Insolvent person” means an individual who is insolvent and who has entered into a Debt Settlement Arrangement or a Personal Insolvency Arrangement (within the meaning of the Personal Insolvency Act 2012) with his or her creditors.

Relevant person” means a personal insolvency practitioner (within the meaning of the Personal Insolvency Act 2012) who holds the assets of an insolvent person in trust for the benefit of creditors of that insolvent person under a Debt Settlement Arrangement or a Personal Insolvency Arrangement.

(2) In relation to assets held by a trustee or assignee in bankruptcy, under a deed of arrangement, a Debt Settlement Arrangement or a Personal Insolvency Arrangement, the assets are to be treated as if they were vested in the bankrupt, debtor or insolvent person and any transactions in the assets are deemed to be those of the bankrupt, debtor or insolvent person. The vesting of the assets and any retransfer to the bankrupt, debtor or insolvent person is to be disregarded for capital gains tax purposes.
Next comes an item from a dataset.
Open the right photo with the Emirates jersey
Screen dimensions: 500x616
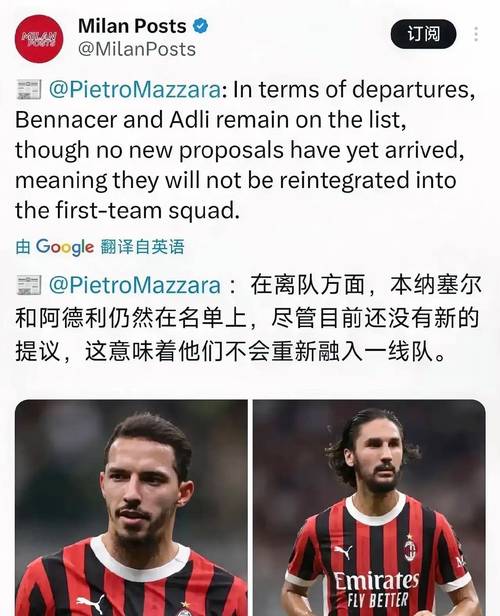pos(369,508)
The trustee or assignee in bankruptcy or the personal insolvency practitioner is chargeable in respect of any chargeable gains that accrue to the trustee or assignee in bankruptcy or the personal insolvency practitioner.

(3) Where the bankrupt, debtor or insolvent person dies while his/her assets are still vested in a trustee or assignee in bankruptcy, or held by a personal insolvency practitioner, subsection (2) will not apply after the death. Instead, the provisions relating to death in section 573(2) will apply, the assets being treated as having passed from the deceased to the trustee or assignee in bankruptcy or the personal insolvency practitioner as if the trustee or assignee in bankruptcy or the personal insolvency practitioner were a personal representative of the deceased. Accordingly, there is no charge to capital gains tax where assets pass from the trustee or assignee in bankruptcy or the personal insolvency practitioner to legatees of the deceased.

(4) Where the assets of a deceased person are vested in a trustee in bankruptcy or a personal insolvency practitioner after death, subsection (2) does not apply and the trustee or personal insolvency practitioner takes the assets as the personal representative of the deceased.